Background
Earlier today I asked a colleague what the formal definition of a Unit Factor Portfolio is. He told me “it’s a portfolio with unit exposure to the factor, and orthogonalized to all the others.” That didn’t make sense to me, so I’m going to dig in here.
We (quants) tend to use some form of a risk model to optimize our portfolios1 given a vector of alphas2. This post assumes that you know what a risk model is. Today we’ll be going over risk models from a geometric point of view.
Mathematical Background
Random Variables
A continuous, real valued, random variable3 $X$ can be seen as a vector in $\mathbb{R}^n$, where $n$ is the number of observations you have. So if I take 7 samples of a normally distributed random variable, it might look like this:
>>> import numpy as np
>>> rnd = np.random.RandomState(42)
>>> rnd.normal(size=(7,))
array([ 0.49671415, -0.1382643 , 0.64768854, 1.52302986, -0.23415337,
-0.23413696, 1.57921282])
As you can see, this is just a vector in $\mathbb{R}^7$.
Inner Products
If you’ve spent time in a university’s Math department, you may have heard someone saying, “as long as we have an inner-product4 defined, we have a geometry”. What that means is: if you have an inner product defined, we can define distances and angles using that inner product. Here is how we can define a norm (measure of “size”), distance between two points, and an angle using only inner products (letting $\theta$ be the angle between two vectors $u,v$):
\[\begin{align} \left\| u\right\| =& \sqrt{\langle u, u\rangle} \\ d(x, y) =& \left\| x - y \right\| \\ \cos(\theta) =& \frac{\langle u, v\rangle}{\|u\|\cdot\|v\|} \end{align}\]Covariance
The covariance between two random variables, $X,Y \in \mathbb{R}^n$, is defined as:
\[\begin{align*} \text{cov}(X,Y) =& \sum\limits_{i=0}^{n}(X_i - \mu_X)(Y_i - \mu_Y) \\ =& \langle X-\mu_X, Y - \mu_Y\rangle \end{align*}\]In fact, if we have a covariance matrix defined and we want to compute the covariance between two vectors, the formula changes to $\rho(u,v) = u’Vv$, which is still an inner product as long as $V$ is positive-definite5. In this light, the covariance matrix $V$ is seen as a linear isomorphism $V:\mathbb{R}^n\to\mathbb{R}^n$. Basically, it’s just reshaping the space to more accurately represent the covariance structure we see. $Vv$ is the transformation of $v$ into something that makes a bit more geometric sense than the coordinate structure we started with.

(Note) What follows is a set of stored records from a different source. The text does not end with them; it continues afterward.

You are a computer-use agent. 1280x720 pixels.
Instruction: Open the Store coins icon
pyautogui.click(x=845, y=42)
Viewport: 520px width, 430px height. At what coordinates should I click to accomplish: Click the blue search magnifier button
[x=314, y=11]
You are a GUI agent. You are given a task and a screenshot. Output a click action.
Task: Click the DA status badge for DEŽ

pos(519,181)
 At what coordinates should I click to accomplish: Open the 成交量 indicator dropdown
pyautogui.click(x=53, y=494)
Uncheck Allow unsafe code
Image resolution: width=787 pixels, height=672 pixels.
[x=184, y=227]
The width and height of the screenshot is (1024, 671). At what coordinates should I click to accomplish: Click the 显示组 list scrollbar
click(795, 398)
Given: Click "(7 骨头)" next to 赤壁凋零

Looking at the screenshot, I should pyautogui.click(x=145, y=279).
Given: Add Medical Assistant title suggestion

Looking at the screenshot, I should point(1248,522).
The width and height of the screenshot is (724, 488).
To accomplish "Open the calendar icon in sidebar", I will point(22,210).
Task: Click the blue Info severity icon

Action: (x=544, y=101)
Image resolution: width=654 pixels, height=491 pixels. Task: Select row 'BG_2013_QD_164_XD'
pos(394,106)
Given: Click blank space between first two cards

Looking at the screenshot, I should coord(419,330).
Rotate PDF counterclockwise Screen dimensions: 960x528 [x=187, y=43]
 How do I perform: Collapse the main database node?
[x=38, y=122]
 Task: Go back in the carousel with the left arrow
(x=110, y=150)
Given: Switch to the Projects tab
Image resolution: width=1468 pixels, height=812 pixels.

So what does the positive-definite part mean geometrically? Well, that means that all the eigenvalues are positive, but what does that mean? That means that if you look at the vectors before and after transforming them, non of them have completely flipped. This is good, because if one did manage to flip, we’d find that a vector was negatively correlated with itself!
Standard deviation
Since $\sigma_X = \sqrt{\text{cov}(X,X)}$, we already know that the standard deviation of $X$ is just the norm of $X$. So standard deviation is a norm. The two are equivalent. Sweet. Let’s move on.
Correlation
The geometric interpretation of the correlation between two random variables, $X,Y$ is the cosine of the angle between them.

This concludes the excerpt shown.